We’ve come a long way from the small group of activists such as those who formed Greenpeace in 1971. While opinion is still divided on approaches to tackle climate change, there is now a widespread understanding of the causes, ramifications and acceptance that urgent changes must be made.

Scientists are now in agreement that the global warming we’re experiencing is anthropogenic, or man-made. We know that emitting greenhouse gases (of which CO2 makes up 74%) creates a barrier around the planet absorbing solar energy and releasing back towards the Earth’s lower atmosphere. This causes a rise in the average global temperature resulting in the melting of sea ice and raising sea levels. Not to mention greatly effecting many wildlife habitats.

To avoid the temperature of our atmosphere rising by over 1.5C, it is recognised we need to become net-zero in our carbon emissions. Currently, the Intergovernmental Panel on Climate Change (IPCC) outlines that we must achieve our net-zero goal by 2050, whereas more extreme groups such as Extinction Rebellion demand this must happen in as little as 6 years. Take a look at this video to understand more about our carbon budget, the likelihood of us going over it and a better idea of the scale of the challenge we face.

Dr Marc Stettler, Director of the Transport & Environment Laboratory, Grantham Institute – at a Future of Technology Series Debate.

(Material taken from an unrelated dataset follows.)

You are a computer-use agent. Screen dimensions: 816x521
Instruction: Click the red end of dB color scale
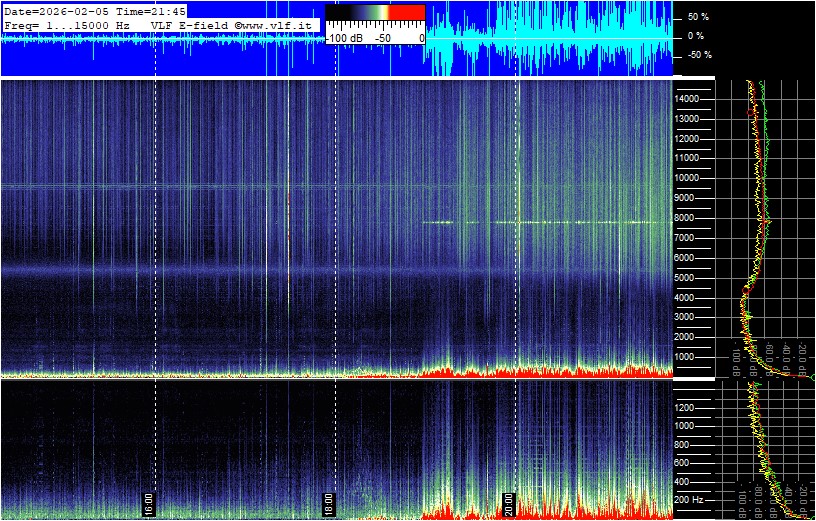click(406, 13)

In the UK, a number of key industries and day-to-day activities contribute to our overall annual carbon emissions. Transport is the UK’s worst culprit for emissions, responsible for around 27% of carbon which is released into our atmosphere. This is made up of automotive, domestic aviation, rail and more (2017 UK Green House Gas Figures, BEIS), which together need to be tackled to enable the UK to lower emissions and hit net-zero targets.

Over our initial 10 year life-span at the APC, we have the goal to save 50 million tonnes of CO2 emissions from the automotive industry. To do this, we are investing in automotive technologies that can help us lower emissions and ultimately protect our environment. With our support, organisations are trying to find the technology solutions that can provide the answer to a zero-carbon future in the automotive industry, as well as improving the efficiency of the technology that is essential as we transition towards this.